Be Good – While again there is clear biblical instruction to be good or be holy, a message focusing on behavior is dangerous if key elements are lacking. God does not command us to behave well in our own strength. Moralistic harangues are easy to preach and often hard to take, but impossible to justify. Our message cannot be “try-harder-be-better-this-week” and biblical at the same time. Chappell rightly points out that it is wrong to preach that we are saved by grace and kept by our obedience.

Be Disciplined – Very similar to the behavior focus above, this type of message focuses on spiritual disciplines as the means to pleasing God. Many believers fall into the trap of thinking that their identity is tied to their observance of religious practices. Disciplines preached in isolation from the grace of God present a God so easily vexed, a God of “brownie points” spirituality.

It is good to emulate biblical characters in some respects, to be good in behavior and even disciplined in spirituality, but there are dangers in all of these areas. How easily we paint a false portrait of God, a dark shadow of guilt in the place of grace and a false image of true Christianity. As Chappell carefully states it, “‘Be’ messages are not wrong in themselves; they are wrong messages by themselves.”

Is It Only Me?

I’ve noticed something in my preaching, and I wonder if I’m alone. When I’m preaching a message and coming towards the closing stages, particularly when I am communicating specifically with not-yet-Christians, it seems that the moment is often ripe for a distraction. Just at the point of speaking of the cross and our response to the gospel, a child cries, a door slams, a siren wails, etc.

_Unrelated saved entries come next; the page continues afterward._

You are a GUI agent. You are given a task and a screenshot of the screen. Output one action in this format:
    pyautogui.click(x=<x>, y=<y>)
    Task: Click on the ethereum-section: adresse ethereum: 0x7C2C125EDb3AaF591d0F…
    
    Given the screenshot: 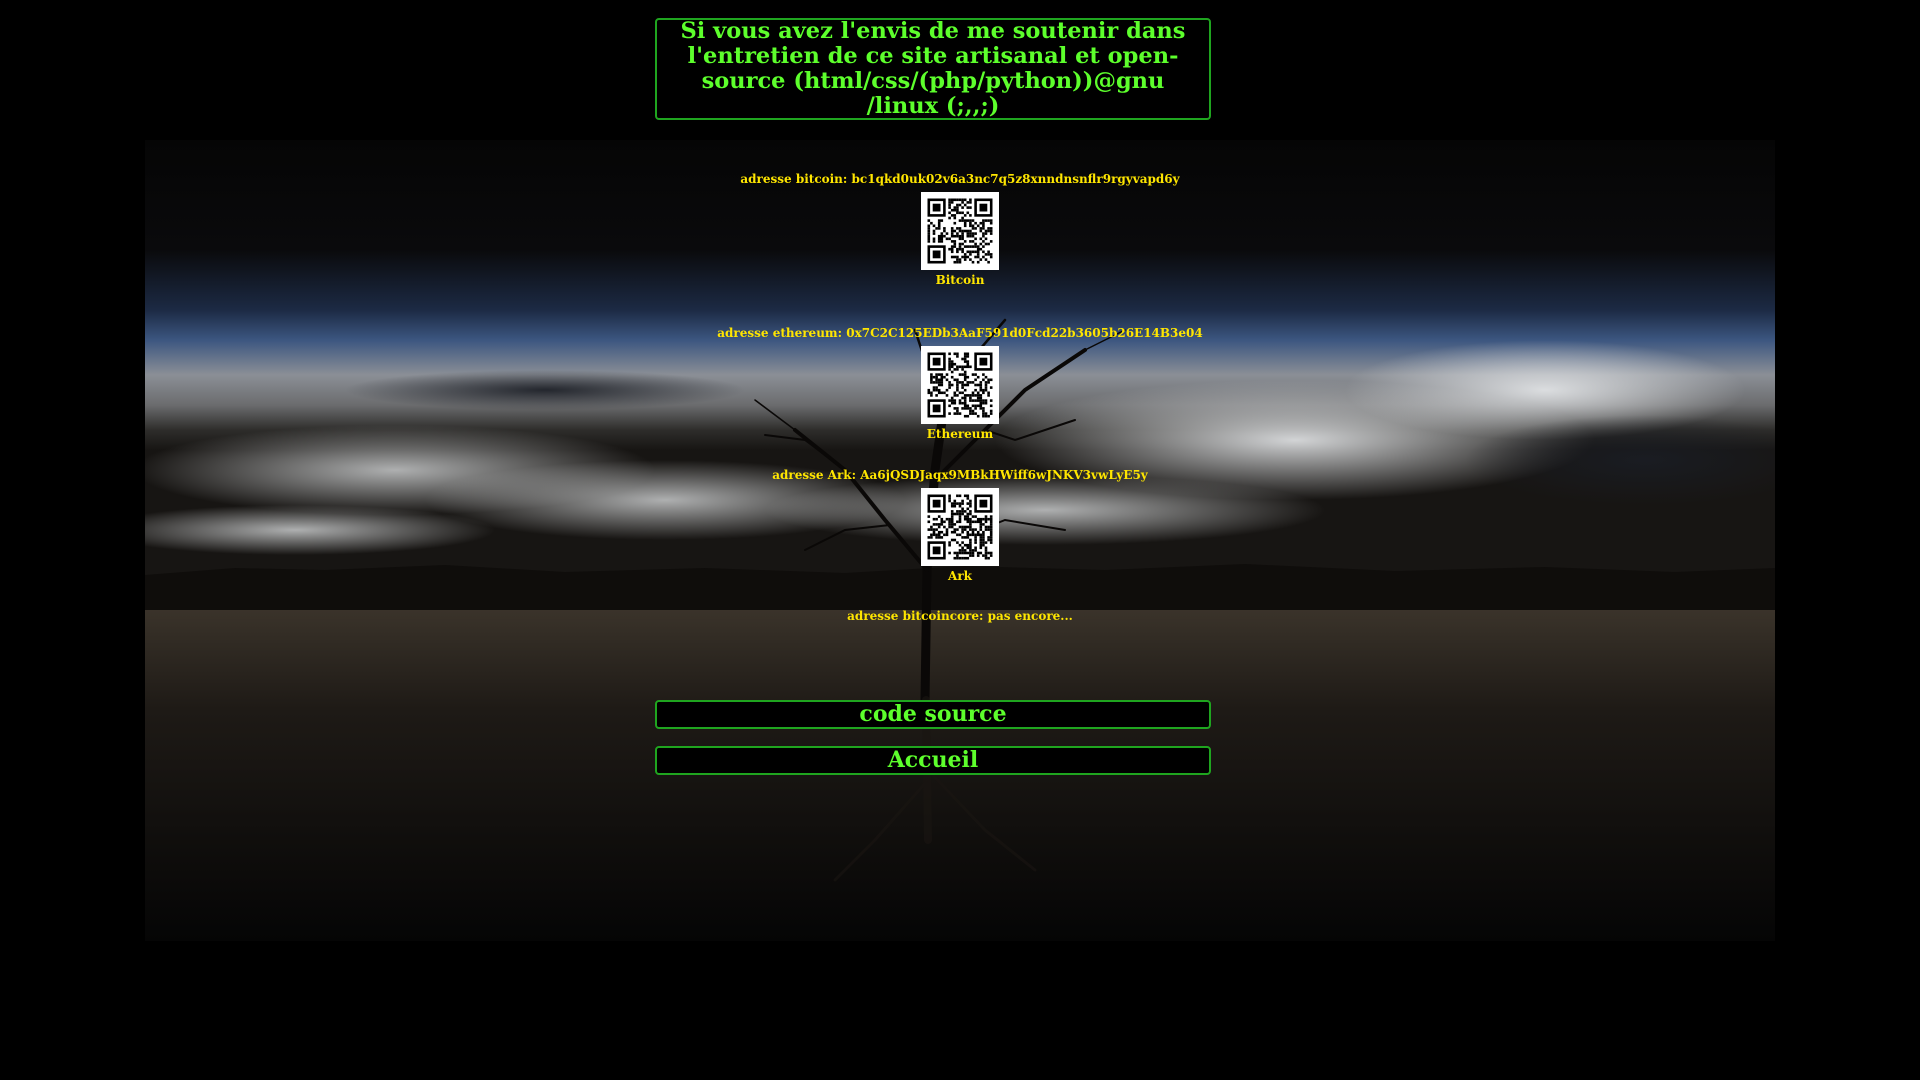 What is the action you would take?
    pyautogui.click(x=960, y=384)
    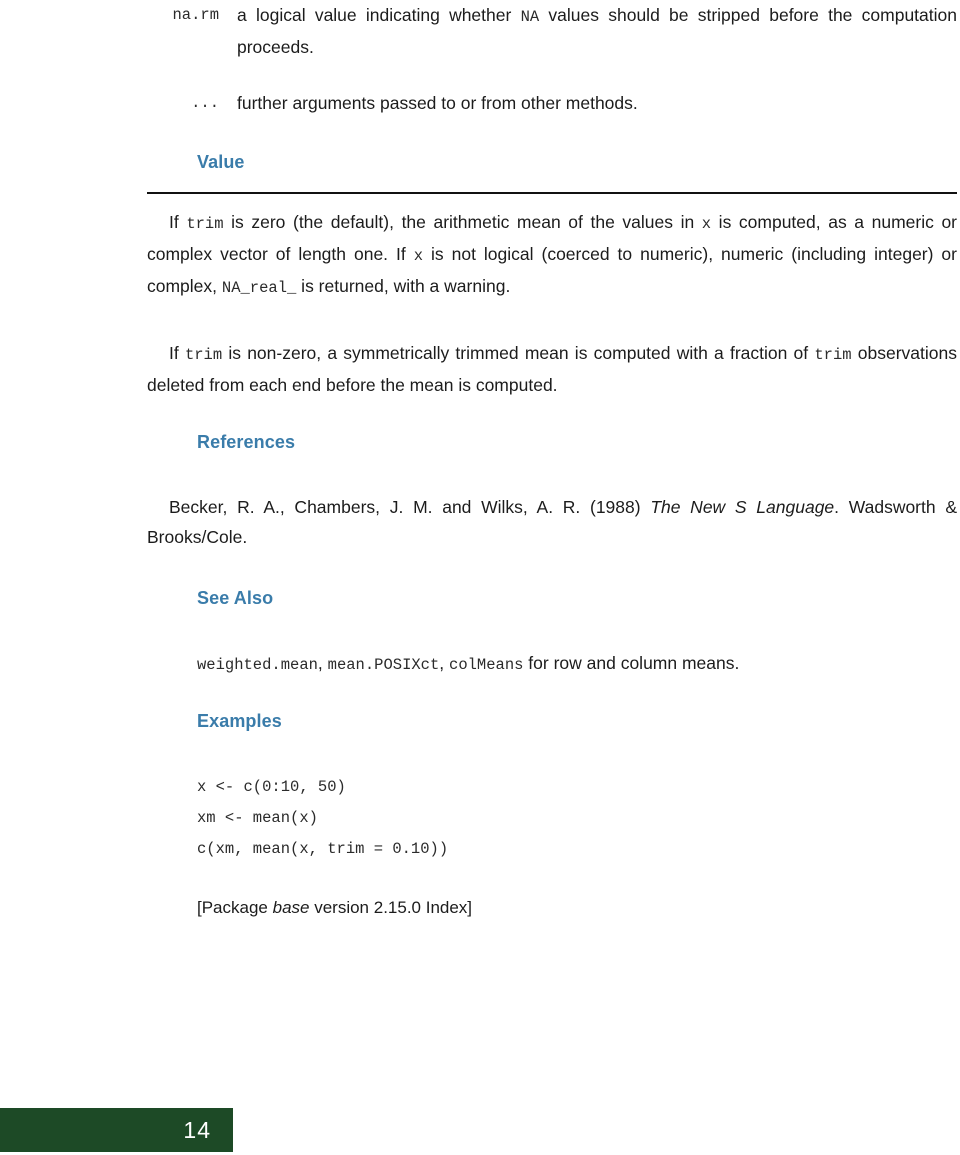  Describe the element at coordinates (240, 721) in the screenshot. I see `section-heading-examples: Examples` at that location.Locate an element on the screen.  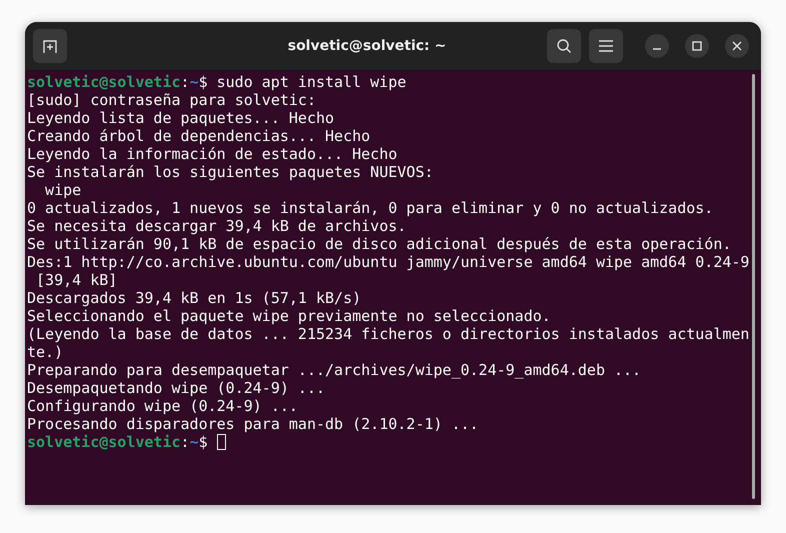
output-line: (Leyendo la base de datos ... 215234 ficheros o directorios instalados actualmen is located at coordinates (388, 334). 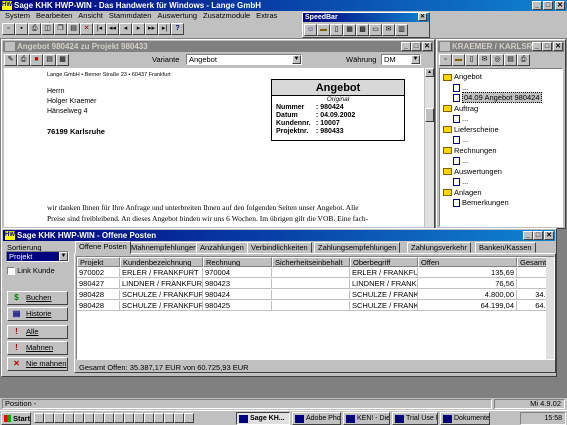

Perhaps people are simply tiring of staying focused, or increasing activity behind the scenes allows for more distraction as the service comes in to land. Perhaps I just convey tension and communicate poorly at this point. Perhaps. Or perhaps it is a reminder of the spiritual war we are in when it comes to the souls of men and women who are not in Christ. The god of this age has blinded the minds, and to be involved with the light of the glory of the gospel shining in, is to be involved in the greatest spiritual battle that has raged down through time. Perhaps it is a reminder to pray, and to consider the importance of intercessors during the preaching of the gospel. Or perhaps it is just me.